Trecho fornecido:
══════════════════════════════

Bem, nada disso acontece em 'Inside Llewyn Davis'. Interpretado por Oscar Isaac, Llewyn é apenas um perdedor. Mas um perdedor muito particular. Nas primeiras cenas vemos quando toma uma surra. Apenas no final da história, trama de natureza circular, como é comum nos Coen, a sova é explicada. De entremeio, assistimos à saga de Llewyn. Cantor e guitarrista folk, ele é muito bom no que faz. Mas não bom o suficiente num mercado muito concorrido. Toca em bares, mas aspira coisa maior. Há uma passagem, também muito significativa, em 'Inside Llewyn Davis'. Sem mercado ou ambiente em Nova York, ele busca um empresário em Chicago que poderá mudar sua carreira. Estamos no inverno, as temperaturas são polares. E vemos Llewyn Davis andar pelas ruas cheias de neve, insuficientemente agasalhado, com seu violão dentro da capa. Entra no estúdio, onde pelo menos há aquecimento. E consegue a audiência com o empresário. Este lhe pede que toque alguma coisa. Llewyn capricha. A música é linda. A interpretação é contida, correta. Quando termina, olha para o empresário, ansioso. E este lhe diz, simplesmente, sem nenhuma maldade, apenas emitindo um diagnóstico profissional, até mesmo com certa melancolia: “Não vejo muito dinheiro nisso aí”. A Llewyn resta enfiar a viola no saco e voltar para a rua fria. E para sua vida.

Uma vida atrapalhada, bom que se diga. Encrencado com uma ex-mulher (Carey Mulligan, ótima), que espera um filho, talvez seu. Amparado, quando não tem onde dormir, por um casal de amigos, à mercê da fome, do frio, do desalento, Llewyn vai tocando. O tom impresso à história é aquele dos Coen, que muita gente confunde com cinismo: um certo humor nas piores situações, que não esconde o fundo dramático da trajetória do anti-herói.

══════════════════════════════

Material fornecido:
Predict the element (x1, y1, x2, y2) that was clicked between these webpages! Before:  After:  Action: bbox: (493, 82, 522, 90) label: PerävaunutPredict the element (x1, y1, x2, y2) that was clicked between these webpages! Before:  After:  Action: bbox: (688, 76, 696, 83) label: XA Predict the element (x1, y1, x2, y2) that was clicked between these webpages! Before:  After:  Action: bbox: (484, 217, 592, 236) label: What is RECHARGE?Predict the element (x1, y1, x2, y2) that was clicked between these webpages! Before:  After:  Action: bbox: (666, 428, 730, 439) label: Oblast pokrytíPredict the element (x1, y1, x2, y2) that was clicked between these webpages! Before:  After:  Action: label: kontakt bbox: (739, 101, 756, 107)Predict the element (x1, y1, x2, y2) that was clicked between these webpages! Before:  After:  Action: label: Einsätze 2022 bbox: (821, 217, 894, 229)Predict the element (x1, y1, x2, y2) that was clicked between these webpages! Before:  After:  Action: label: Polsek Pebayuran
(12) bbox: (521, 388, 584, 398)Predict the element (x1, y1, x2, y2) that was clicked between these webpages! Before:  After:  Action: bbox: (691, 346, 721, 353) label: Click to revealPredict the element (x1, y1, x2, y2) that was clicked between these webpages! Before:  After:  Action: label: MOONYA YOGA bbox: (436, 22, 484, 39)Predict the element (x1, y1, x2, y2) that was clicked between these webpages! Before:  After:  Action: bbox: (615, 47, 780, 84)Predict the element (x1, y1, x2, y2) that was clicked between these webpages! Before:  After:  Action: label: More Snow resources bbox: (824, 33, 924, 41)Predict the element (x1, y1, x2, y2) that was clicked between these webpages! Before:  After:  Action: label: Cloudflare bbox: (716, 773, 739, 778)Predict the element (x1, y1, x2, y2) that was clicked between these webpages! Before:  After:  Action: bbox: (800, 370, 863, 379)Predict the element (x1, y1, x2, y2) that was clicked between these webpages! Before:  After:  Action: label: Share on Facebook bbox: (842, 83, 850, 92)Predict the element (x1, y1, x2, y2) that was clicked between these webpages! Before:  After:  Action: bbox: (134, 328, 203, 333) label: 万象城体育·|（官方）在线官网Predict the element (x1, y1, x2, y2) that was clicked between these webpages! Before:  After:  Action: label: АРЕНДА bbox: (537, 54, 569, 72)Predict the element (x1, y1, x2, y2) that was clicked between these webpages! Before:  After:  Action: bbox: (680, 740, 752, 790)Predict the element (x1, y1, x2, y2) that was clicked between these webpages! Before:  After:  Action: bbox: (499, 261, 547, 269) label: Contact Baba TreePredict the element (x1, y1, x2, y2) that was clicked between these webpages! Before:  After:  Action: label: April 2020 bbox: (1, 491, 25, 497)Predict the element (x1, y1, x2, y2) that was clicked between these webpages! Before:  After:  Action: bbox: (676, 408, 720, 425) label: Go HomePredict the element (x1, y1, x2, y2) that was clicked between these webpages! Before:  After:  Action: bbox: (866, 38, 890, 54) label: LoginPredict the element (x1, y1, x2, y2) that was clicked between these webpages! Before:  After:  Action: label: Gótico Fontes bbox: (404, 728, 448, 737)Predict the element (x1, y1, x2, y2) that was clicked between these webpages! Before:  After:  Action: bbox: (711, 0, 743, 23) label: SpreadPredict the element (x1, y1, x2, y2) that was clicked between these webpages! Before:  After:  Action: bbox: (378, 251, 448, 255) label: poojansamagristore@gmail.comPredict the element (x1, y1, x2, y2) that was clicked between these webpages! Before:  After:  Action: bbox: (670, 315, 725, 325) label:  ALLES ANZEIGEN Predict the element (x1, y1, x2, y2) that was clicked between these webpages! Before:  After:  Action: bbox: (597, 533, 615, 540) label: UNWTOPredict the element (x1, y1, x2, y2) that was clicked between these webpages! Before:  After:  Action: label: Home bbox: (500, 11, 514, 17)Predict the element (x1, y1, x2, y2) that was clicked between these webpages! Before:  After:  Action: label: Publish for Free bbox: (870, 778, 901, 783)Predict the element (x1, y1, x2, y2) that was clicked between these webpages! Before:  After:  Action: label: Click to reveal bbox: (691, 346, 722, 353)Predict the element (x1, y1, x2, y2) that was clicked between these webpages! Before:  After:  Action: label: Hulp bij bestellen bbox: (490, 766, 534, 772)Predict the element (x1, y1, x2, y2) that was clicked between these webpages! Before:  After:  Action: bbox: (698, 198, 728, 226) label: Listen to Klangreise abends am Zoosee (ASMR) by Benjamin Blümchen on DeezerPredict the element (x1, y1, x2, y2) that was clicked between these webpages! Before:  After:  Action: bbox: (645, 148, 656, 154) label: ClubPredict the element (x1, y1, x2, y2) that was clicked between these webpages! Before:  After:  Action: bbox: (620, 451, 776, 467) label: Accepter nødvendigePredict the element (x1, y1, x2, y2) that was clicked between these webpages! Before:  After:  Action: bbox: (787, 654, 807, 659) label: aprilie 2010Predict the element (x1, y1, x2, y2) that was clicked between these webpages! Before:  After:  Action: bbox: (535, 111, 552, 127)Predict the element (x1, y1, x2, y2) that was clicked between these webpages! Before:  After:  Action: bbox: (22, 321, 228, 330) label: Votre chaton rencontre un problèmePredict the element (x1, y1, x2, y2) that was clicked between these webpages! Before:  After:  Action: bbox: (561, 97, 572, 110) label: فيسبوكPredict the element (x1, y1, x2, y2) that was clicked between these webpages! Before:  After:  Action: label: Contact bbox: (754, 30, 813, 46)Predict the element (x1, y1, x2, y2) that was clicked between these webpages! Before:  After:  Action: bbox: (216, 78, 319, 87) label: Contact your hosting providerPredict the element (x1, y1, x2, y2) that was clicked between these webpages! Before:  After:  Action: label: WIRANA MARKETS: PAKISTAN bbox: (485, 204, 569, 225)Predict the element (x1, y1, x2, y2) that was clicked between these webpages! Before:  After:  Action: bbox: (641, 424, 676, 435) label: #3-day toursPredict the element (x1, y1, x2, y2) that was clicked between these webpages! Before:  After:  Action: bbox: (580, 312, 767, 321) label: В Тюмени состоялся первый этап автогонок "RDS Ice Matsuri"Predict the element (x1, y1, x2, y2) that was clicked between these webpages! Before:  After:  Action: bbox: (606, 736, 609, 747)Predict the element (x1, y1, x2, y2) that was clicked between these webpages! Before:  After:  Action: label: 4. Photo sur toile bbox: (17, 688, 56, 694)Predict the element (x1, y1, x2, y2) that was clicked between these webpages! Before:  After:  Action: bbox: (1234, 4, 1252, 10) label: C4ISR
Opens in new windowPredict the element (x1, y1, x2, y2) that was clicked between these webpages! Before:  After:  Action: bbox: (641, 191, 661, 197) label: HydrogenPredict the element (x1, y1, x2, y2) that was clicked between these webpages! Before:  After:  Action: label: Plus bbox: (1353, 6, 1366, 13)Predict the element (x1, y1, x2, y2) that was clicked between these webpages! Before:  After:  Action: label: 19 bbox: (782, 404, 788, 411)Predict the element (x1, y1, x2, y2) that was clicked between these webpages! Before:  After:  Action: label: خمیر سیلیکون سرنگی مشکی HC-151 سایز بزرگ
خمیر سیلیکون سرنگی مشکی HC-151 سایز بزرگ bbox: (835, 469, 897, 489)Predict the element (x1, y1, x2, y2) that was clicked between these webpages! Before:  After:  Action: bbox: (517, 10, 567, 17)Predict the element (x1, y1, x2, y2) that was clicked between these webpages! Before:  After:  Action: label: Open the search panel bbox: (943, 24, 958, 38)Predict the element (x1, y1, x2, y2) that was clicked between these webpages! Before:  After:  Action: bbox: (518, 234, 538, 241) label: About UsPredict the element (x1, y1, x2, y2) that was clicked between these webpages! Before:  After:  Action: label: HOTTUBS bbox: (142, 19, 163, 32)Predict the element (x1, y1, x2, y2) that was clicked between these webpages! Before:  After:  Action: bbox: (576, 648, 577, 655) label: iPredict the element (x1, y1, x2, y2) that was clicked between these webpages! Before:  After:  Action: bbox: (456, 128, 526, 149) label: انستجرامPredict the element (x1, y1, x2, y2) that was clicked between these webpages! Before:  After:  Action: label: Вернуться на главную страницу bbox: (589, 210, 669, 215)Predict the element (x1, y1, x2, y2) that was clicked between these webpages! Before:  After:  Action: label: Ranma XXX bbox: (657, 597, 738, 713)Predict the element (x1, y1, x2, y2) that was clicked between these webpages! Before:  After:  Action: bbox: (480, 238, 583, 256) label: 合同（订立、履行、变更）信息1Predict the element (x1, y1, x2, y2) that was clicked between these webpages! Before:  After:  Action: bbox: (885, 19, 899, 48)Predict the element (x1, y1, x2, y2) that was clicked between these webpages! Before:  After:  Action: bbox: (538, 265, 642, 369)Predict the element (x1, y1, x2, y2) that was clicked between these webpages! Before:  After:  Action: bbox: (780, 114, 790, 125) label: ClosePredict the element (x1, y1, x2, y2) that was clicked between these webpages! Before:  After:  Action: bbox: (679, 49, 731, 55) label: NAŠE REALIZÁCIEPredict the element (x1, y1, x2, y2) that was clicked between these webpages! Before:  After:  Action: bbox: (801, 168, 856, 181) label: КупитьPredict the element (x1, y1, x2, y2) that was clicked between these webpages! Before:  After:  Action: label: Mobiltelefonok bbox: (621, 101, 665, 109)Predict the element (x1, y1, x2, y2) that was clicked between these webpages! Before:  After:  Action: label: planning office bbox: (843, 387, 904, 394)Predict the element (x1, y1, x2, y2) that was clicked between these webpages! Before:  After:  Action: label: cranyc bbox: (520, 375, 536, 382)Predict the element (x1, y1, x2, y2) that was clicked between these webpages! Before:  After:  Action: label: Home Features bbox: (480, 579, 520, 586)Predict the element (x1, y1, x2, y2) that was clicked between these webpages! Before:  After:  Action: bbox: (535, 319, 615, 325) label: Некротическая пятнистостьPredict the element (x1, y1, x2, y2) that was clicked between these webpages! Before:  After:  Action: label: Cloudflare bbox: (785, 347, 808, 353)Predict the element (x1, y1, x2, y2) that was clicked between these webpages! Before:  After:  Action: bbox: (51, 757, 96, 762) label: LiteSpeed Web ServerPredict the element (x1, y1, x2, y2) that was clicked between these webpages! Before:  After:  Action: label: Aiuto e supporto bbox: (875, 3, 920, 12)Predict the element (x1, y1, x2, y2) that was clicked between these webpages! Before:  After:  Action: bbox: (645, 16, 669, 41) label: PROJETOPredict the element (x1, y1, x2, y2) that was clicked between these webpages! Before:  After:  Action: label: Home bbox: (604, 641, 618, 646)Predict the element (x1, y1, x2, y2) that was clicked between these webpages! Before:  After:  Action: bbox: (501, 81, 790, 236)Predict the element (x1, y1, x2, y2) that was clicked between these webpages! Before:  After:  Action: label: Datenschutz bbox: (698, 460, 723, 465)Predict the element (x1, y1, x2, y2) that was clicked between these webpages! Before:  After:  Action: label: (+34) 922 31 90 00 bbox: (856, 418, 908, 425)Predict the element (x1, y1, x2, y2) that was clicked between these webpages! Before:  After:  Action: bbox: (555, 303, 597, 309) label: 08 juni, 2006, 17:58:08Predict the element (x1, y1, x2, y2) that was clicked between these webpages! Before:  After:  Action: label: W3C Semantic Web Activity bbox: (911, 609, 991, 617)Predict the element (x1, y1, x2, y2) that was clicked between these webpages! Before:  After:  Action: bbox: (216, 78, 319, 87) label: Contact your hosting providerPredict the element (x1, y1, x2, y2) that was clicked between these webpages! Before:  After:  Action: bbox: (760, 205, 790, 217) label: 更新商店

══════════════════════════════

Tarefa proposta 1:
Por favor, indique se cada afirmação abaixo concorda com o trecho sobre "Inside Llewyn Davis". Responda sim ou não e cite literalmente as palavras do trecho que decidem cada caso.
(a) O empresário que Llewyn procura para mudar sua carreira está em Chicago.
(b) A surra que Llewyn leva nas primeiras cenas é explicada logo em seguida.
(c) O empresário responde com maldade à música de Llewyn.
Tarefa proposta 2:
Retome o trecho sobre "Inside Llewyn Davis" e continue o texto a partir do ponto em que ele para.

Sua resposta 1:
(a) Sim: "ele busca um empresário em Chicago que poderá mudar sua carreira".
(b) Não: "Apenas no final da história, trama de natureza circular, como é comum nos Coen, a sova é explicada."
(c) Não: "sem nenhuma maldade, apenas emitindo um diagnóstico profissional".

Sua resposta 2:
É verdade que, com algumas exceções, a principal o austero '12 Anos de Escravidão', existe humor nos filmes do Oscar deste ano. Em 'Nebraska' rimos às vezes, ao mesmo tempo em que nos comovemos com o velho teimoso vivido por Bruce Dern. Matthew McConaughey nos faz rir com sua picaretagem. Mesmo o tubarão das finanças vivido por Leonardo DiCaprio em 'O Lobo de Wall Street' tem seus momentos de graça. A solidão fundamental de Joaquin Phoenix em 'Ela' é temperada por um distanciamento irônico. E mesmo a mater dolorosa de Judi Dench em 'Philomena' tem momentos de riso. 'Trapaça' é, apesar do tom crítico bem resolvido, uma comédia completa.

Mas nenhum riso se compara àquele que experimentamos ao ver 'Inside Llewyn Davis'. Em certo sentido, o filme lembra aquelas velhas comédias italianas de Mario Monicelli ou Dino Risi. Fornecem humor no começo e, lentamente, vão mudando de tom, até mostrarem que a vida não é feita apenas de alegrias, muito ao contrário. Llewyn Davis não apresenta uma transformação abrupta de tom em sua narrativa. Funciona como se cada ato do personagem engendrasse o seu contrário. A falta de jeito do protagonista tanto nos exaspera quanto nos faz rir. Cada gesto é sua tese e sua antítese, redundando, não numa síntese, mas numa hesitação paralisante. É sua a tragédia da indeterminação, iluminada quando um verdadeiro talento chega ao palco e revela a Llewy Davis sua dimensão. Tudo somado, 'Inside Llewyn Davis - Balada de um Homem Comum', é o mais notável filme do Oscar-2014. Não vai ganhar nada, ou no máximo algum prêmio de consolação - exatamente como seu protagonista.